As we translate works from Japan into an understandable format for Kent, and vice versa, we begin to see patterns emerging.
Airborne
Rising up, carried by the wind, day and night, the balloon is a happy nomad, travelling across the landscape, before it meets up with its free-floating companions.
Paper artist Chisato Tamabayashi’s pop-up book, Airborne, tells the story, without using words, of a hot air balloon floating across the countryside.
The simplicity of design made the book the perfect artwork to project the Museum of Imagined Kent’s message onto: whilst we imply the river depicted is the River Medway, it could equally be anywhere, either here in the UK or in Japan. Through the balloon crossing the river, we explore the idea of ‘translation’ as the moving from one place to another, and how translation can lead to change. In this way, Airborne helped to illustrate both the similarities between Kent and Japan, and also how meanings can get muddled – how can you trust a label telling you this book definitely represents the Kentish countryside?
London-based Tamabayashi is inspired by traditional Japanese art and craft. Her pop-up books have links to the craft of kirigami, a variation of origami, where the paper is cut as well as folded. Each page explores different techniques elements that, amongst others, pop up, fan out, and can be controlled using paper strips.
The balloon links the work perfectly to Mitsumasa Anno’s picturebook My Journey, where a red balloon is seen moving through the world, hovering over the countryside on every page. In both cases, their minimalistic representation of the countryside helps us to tie these books to Kent, and draw connections between the county and Japanese art and culture.
See more of Chisato Tamabayshi’s works here
Learn more about kirigami here
My Journey (旅の絵本)
‘I wandered from town to town, country to country and sometimes my journey was hard, but it is at just such times that the reward comes. When a man loses his way, he often finds himself – or some unlooked-for treasure’
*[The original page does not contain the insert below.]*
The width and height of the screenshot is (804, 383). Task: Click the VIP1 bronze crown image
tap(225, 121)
Mitsumasa Anno’s picture book explores a journey through the English countryside across double page spreads of fields and towns, full of intricate details and hidden surprises.
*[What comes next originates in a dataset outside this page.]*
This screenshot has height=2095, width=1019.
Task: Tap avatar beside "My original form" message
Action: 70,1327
Although, like Chisato Tamabayashi’s Airborne, we can’t know for sure that the pages depict the Kentish countryside, we see indications such as oast houses, traditional buildings used to dry hops that are thought to have originated in Kent, and medieval market towns that look remarkably similar to Canterbury!
A tiny red balloon, escaping a child’s hand and floating across the pages, links the work to others such as Tamabayashi’s in our Kentpan section, but it is by no means the only easter egg that catches the viewer’s eye. Across the pages artworks by the likes of Van Gogh and Seurat are recreated, and fairytale scenes are hidden in woodland clearings.
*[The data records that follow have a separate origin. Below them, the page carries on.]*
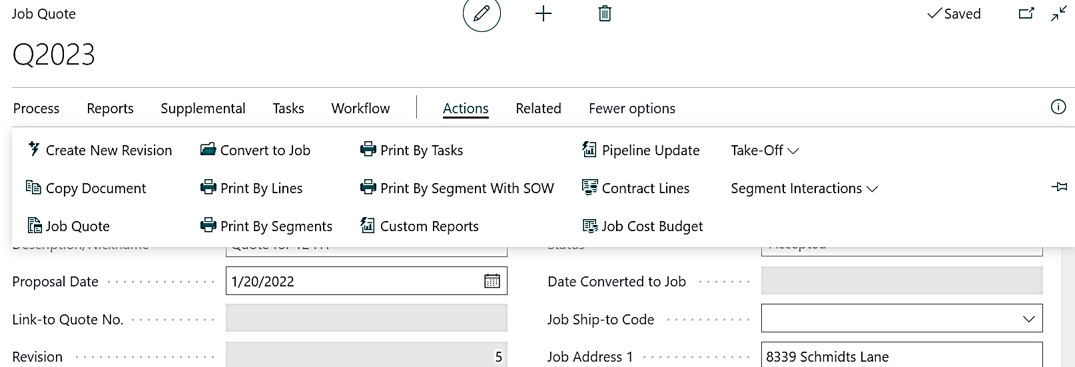
Task: Pin the action bar with pin icon
Action: 1058,188
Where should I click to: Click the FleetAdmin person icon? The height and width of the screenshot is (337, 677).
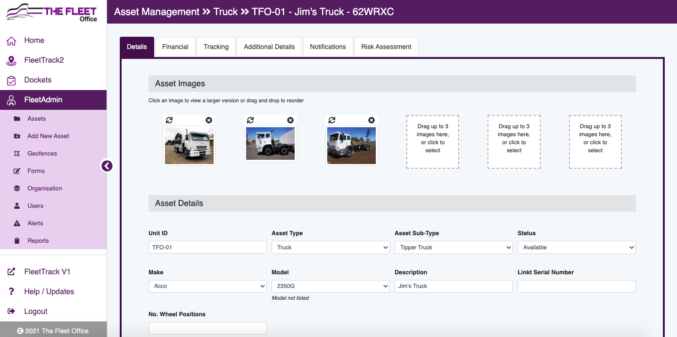click(x=11, y=100)
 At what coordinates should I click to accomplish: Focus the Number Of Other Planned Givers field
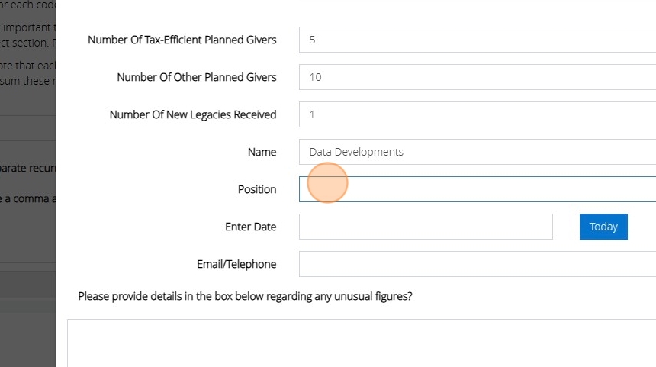(477, 77)
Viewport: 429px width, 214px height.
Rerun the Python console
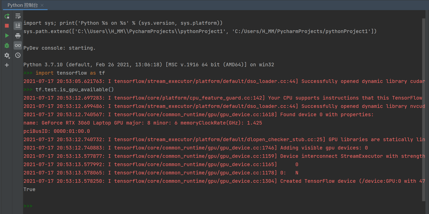(x=7, y=16)
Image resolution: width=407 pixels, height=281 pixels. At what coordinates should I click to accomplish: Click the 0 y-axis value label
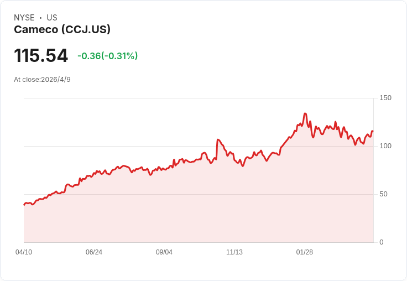coord(382,242)
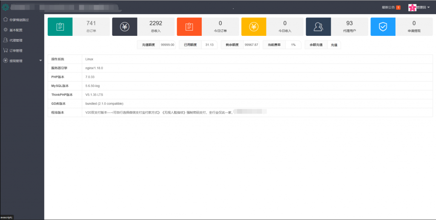This screenshot has width=436, height=220.
Task: Click the green clipboard 总订单 tile icon
Action: [x=60, y=27]
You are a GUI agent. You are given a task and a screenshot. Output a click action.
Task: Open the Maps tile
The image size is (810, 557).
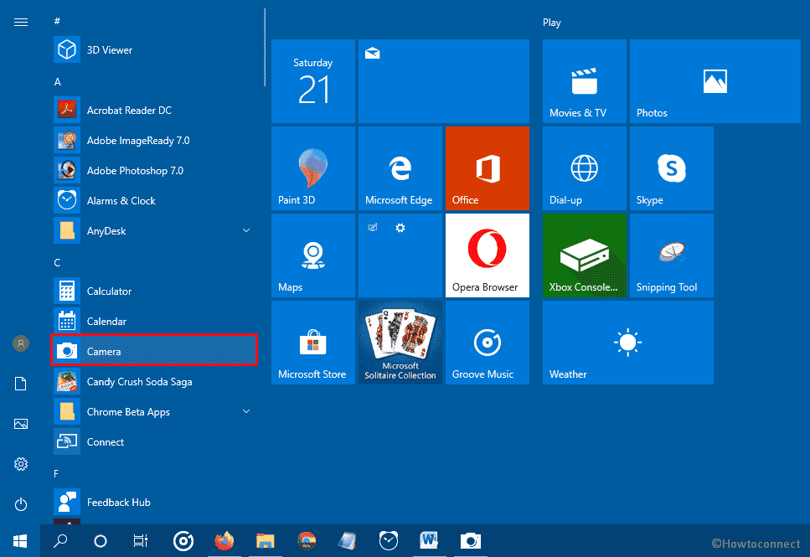pyautogui.click(x=313, y=255)
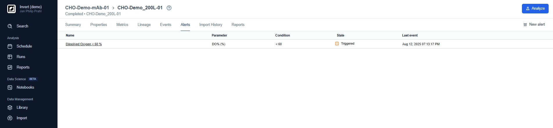Click the orange Triggered state icon
Screen dimensions: 553x128
(x=337, y=44)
We see the issues of translation come through again here: although in most parts, we see clear signs that the landscapes and villages represented are English, there are parts mixed in which seem more like they come from mainland Europe, as personal experience and culture is added to the mix. In this way, we can link the work to Utagawa Toyoharu’s French Churches of Holland, where parts of Europe are jumbled and combined with elements of Japanese culture – translation is not always a perfect artform, but can sometimes add a whole new dimension to the mix.
Read more about My Journey here
Read more about Mitsumasa here
Oigawa River Crossing
‘Its waters gush with the speed and power of an arrow…If they lose their passenger, they lose their lives.’
Not much is known about this ukiyo-e woodblock print, date and artist unknown. However, we are aware of many similar artworks, leading us to date the artwork to the late 18th or early nineteenth century. Woodblock artists such as Utagawa Hiroshige (as featured in the exhibition with The Lobster) and Utagawa Kunisada have created similar works.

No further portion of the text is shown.